Stored items
────────────────────

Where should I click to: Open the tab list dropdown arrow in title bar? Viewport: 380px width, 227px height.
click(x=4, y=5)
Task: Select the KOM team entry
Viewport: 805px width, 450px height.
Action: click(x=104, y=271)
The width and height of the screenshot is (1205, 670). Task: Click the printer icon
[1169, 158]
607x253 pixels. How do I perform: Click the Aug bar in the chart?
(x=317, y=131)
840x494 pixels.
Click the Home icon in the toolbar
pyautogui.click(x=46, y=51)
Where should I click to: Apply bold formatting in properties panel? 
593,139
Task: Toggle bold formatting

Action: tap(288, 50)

────────────────────

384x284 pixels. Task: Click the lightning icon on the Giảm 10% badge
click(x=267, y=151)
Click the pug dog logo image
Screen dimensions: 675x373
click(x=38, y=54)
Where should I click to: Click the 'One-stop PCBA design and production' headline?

────────────────────

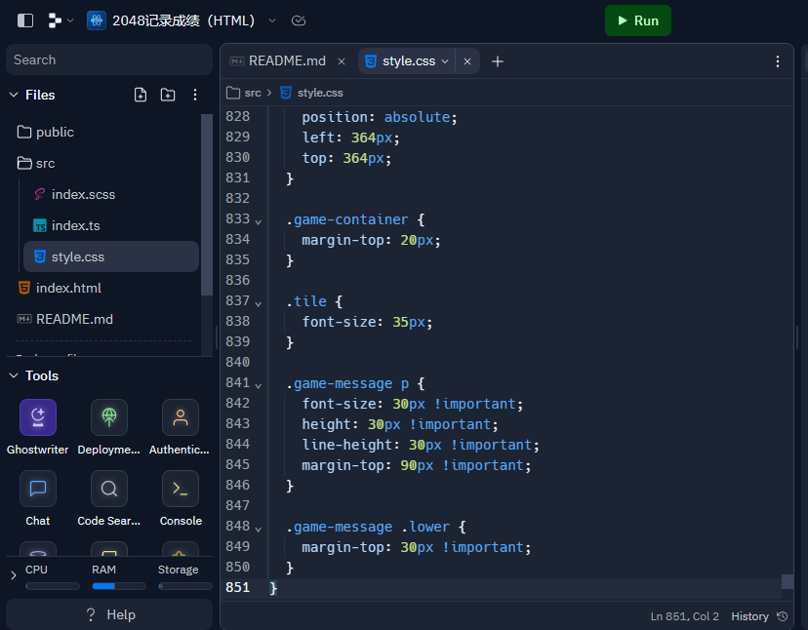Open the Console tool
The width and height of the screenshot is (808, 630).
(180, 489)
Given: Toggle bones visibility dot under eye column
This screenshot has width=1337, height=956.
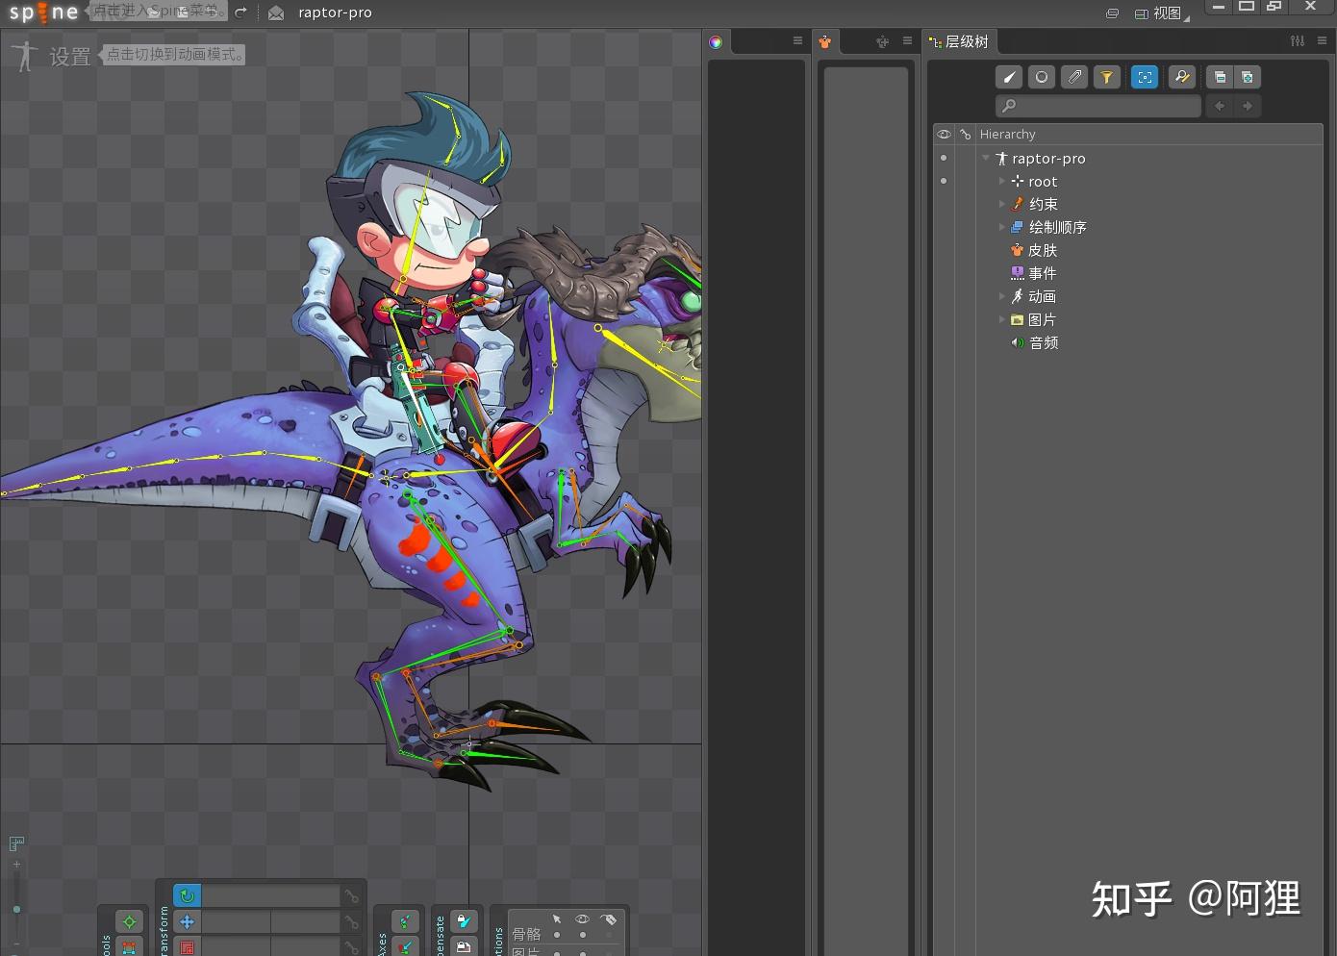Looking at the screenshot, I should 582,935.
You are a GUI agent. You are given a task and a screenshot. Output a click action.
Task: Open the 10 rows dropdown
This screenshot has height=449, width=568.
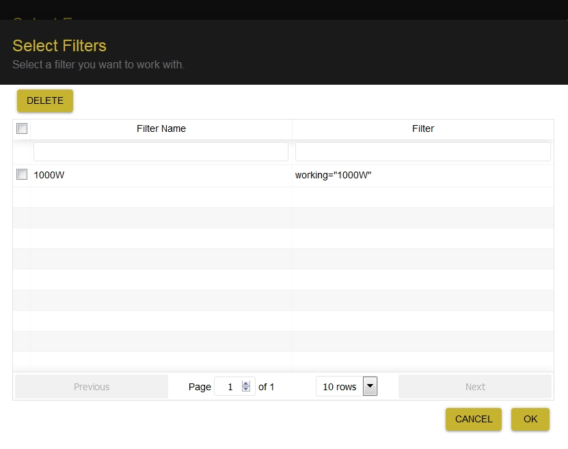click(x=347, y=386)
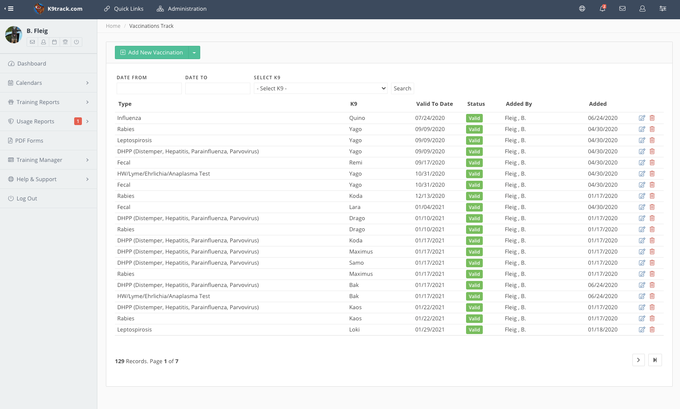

────────────────────

WHAT NEEDS TO BE DONE: From the entries above, write out only the lines starting at the line that holds "Task: Select the KOM team entry" and ending at the line that holds "840x494 pixels.", keeping both and matching them exactly.

SOLUTION BELOW:
Task: Select the KOM team entry
Viewport: 805px width, 450px height.
Action: click(x=104, y=271)
The width and height of the screenshot is (1205, 670). Task: Click the printer icon
[1169, 158]
607x253 pixels. How do I perform: Click the Aug bar in the chart?
(x=317, y=131)
840x494 pixels.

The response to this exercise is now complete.